The girl seemed to find an unnatural strength. She dragged herself up and turned wildly to Tavernake.
“Take me away,” she cried, in a low voice. “Take me away at once.”
The woman at the counter did not speak. Tavernake stepped quickly forward and then hesitated. The girl was on her feet now and she clutched at his arms. Her eyes besought him.
“You must take me away, please,” she begged, hoarsely. “I am well now—quite well. I can walk.”
Tavernake’s lack of imagination stood him in good stead then. He simply did what he was told, did it in perfectly mechanical fashion, without asking any questions. With the girl leaning heavily upon his arm, he stepped into the street and almost immediately into a passing taxicab which he had hailed from the threshold of the shop. As he closed the door, he glanced behind him. The woman was standing there, half turned towards him, still with that strange, stony look upon her lifeless face. The chemist was bending across the counter towards her, wondering, perhaps, if another incident were to be drawn into his night’s work. The eau-de-cologne was running in a little stream across the floor.

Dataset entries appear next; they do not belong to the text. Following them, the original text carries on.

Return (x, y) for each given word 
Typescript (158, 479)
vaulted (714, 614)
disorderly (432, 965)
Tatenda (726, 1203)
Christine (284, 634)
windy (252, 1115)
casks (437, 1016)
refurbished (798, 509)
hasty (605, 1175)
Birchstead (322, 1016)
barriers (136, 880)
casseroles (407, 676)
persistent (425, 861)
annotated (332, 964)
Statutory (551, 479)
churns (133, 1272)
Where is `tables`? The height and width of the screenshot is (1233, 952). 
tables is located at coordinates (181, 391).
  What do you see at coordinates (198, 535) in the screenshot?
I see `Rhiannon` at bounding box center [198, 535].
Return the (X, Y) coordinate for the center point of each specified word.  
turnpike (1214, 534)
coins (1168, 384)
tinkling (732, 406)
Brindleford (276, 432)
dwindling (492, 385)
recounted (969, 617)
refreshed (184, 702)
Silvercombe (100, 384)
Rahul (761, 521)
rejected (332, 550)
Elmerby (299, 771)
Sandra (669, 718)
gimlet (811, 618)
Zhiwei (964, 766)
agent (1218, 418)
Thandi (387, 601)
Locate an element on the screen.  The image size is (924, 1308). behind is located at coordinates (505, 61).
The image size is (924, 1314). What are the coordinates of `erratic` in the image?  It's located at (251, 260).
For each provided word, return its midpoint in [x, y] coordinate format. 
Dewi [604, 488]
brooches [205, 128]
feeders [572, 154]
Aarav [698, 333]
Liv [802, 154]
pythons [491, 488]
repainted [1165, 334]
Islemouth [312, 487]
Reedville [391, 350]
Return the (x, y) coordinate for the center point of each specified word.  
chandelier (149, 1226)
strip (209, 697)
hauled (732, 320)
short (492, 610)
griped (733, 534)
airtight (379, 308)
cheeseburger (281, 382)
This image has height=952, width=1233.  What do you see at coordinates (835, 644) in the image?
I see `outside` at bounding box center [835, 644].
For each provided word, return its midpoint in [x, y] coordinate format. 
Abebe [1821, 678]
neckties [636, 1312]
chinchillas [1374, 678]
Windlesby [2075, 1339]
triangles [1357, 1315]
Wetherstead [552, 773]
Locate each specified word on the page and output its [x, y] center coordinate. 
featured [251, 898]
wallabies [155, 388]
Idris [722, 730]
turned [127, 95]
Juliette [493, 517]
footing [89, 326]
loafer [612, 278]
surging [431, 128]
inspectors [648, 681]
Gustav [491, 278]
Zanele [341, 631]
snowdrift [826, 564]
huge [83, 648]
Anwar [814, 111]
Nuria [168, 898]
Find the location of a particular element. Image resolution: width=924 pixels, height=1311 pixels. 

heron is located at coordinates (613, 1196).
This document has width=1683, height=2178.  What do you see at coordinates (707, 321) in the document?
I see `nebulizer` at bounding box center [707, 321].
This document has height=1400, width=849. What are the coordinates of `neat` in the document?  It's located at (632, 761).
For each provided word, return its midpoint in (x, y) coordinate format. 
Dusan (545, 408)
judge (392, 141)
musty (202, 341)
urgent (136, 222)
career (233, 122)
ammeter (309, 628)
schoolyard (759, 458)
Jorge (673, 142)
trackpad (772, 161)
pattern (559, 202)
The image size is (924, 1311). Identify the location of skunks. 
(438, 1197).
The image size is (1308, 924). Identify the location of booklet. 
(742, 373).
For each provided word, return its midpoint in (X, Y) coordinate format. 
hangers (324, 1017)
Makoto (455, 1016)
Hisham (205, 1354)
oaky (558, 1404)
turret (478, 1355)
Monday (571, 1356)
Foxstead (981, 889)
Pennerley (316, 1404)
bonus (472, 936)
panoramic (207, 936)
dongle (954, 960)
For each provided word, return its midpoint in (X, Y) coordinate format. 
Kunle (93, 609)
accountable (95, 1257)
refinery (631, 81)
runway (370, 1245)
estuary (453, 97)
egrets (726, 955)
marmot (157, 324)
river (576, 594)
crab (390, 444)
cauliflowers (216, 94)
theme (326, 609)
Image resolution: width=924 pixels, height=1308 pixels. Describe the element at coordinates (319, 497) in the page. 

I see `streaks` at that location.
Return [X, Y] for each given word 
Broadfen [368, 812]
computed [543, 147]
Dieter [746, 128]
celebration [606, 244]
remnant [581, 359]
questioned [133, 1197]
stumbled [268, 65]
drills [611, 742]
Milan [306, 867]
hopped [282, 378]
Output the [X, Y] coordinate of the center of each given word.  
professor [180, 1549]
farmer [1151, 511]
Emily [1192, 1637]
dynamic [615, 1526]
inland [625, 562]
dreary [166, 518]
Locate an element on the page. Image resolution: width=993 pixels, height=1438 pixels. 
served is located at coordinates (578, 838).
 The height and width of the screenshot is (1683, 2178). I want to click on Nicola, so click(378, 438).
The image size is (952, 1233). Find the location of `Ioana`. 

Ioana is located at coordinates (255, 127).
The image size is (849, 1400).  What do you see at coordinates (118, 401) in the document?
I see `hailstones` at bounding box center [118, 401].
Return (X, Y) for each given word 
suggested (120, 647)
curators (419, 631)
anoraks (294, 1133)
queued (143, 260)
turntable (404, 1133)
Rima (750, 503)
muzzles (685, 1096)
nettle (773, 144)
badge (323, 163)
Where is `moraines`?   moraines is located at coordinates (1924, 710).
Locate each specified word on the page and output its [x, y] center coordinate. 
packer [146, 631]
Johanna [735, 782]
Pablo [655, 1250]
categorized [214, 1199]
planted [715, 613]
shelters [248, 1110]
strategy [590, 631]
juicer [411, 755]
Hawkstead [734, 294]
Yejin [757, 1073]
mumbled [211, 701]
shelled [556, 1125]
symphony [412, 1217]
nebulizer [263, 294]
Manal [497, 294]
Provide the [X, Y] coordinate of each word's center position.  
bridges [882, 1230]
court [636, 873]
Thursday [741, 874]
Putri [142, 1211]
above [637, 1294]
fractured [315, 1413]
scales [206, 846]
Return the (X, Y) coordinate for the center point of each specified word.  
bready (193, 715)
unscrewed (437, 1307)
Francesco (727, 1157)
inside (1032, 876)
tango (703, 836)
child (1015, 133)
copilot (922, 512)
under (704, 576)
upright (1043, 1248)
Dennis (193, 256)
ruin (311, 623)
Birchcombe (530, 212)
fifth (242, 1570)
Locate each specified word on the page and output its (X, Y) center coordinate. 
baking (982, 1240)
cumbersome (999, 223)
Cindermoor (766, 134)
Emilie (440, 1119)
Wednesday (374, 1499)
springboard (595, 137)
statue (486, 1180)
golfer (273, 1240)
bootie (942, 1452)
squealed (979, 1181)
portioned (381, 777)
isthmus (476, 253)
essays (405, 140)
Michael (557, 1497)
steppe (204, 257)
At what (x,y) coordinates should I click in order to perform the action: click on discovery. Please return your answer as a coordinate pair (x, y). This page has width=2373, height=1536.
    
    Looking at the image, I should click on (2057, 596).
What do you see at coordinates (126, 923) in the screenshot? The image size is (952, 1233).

“Where to, sir?” the taxicab driver asked Tavernake.
“Where to?” Tavernake repeated.
The girl was clinging to his arm.
“Tell him to drive away from here,” she whispered, “to drive anywhere, but away from here.”
“Drive straight on,” Tavernake directed, “along Fleet Street and up Holborn. I will give you the address later on.”
The man changed his speed and their pace increased. Tavernake sat quite still, dumfounded by these amazing happenings. The girl by his side was clutching his arm, sobbing a little hysterically, holding him all the time as though in terror.
CHAPTER IV
BREAKFAST WITH BEATRICE
The girl, awakened, perhaps, by the passing of some heavy cart along the street below, or by the touch of the sunbeam which lay across her pillow, first opened her eyes and then, after a preliminary stare around, sat up in bed. The events of the previous night slowly shaped themselves in her mind. She remembered everything up to the commencement of that drive in the taxicab. Sometime after that she must have fainted. And now — what had become of her? Where was she?